PROBLEM TO WORK ON:
Would you filter these records and copy every line that has the word "dimensions"?

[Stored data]
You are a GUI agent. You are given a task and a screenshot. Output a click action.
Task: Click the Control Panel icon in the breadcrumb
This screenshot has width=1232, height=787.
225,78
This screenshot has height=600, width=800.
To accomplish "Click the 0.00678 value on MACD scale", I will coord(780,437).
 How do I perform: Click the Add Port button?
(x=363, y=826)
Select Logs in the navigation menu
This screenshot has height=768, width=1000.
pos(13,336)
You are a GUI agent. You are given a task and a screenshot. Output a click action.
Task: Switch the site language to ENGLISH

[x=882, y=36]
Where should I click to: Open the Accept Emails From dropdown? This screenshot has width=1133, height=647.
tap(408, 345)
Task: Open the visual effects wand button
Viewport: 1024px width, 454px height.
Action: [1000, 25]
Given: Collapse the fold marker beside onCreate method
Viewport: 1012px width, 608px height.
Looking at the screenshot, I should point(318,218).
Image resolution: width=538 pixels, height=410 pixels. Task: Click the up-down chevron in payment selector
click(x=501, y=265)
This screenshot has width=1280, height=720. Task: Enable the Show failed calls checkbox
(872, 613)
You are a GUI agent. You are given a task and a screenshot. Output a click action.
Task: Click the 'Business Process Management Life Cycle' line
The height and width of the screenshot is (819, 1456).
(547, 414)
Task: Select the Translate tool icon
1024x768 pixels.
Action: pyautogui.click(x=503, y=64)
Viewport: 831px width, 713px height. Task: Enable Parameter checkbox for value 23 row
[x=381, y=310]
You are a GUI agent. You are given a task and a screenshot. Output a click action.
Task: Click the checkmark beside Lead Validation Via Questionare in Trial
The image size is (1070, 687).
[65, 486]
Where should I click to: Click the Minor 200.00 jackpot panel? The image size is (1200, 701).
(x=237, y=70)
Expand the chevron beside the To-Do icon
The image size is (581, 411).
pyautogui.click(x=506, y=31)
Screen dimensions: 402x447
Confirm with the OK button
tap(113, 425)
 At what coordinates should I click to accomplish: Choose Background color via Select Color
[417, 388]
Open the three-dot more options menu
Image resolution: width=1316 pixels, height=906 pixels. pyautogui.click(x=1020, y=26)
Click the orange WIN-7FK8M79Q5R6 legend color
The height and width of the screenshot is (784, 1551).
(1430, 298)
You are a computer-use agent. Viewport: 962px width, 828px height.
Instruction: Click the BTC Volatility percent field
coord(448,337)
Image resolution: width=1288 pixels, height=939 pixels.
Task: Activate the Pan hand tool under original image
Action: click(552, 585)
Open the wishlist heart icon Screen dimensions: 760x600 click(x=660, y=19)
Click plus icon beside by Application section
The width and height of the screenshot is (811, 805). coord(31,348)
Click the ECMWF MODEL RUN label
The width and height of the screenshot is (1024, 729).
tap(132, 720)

EXERCISE RESPONSE:
Screen dimensions: 402x447
Open the wishlist heart icon Screen dimensions: 760x600 click(x=660, y=19)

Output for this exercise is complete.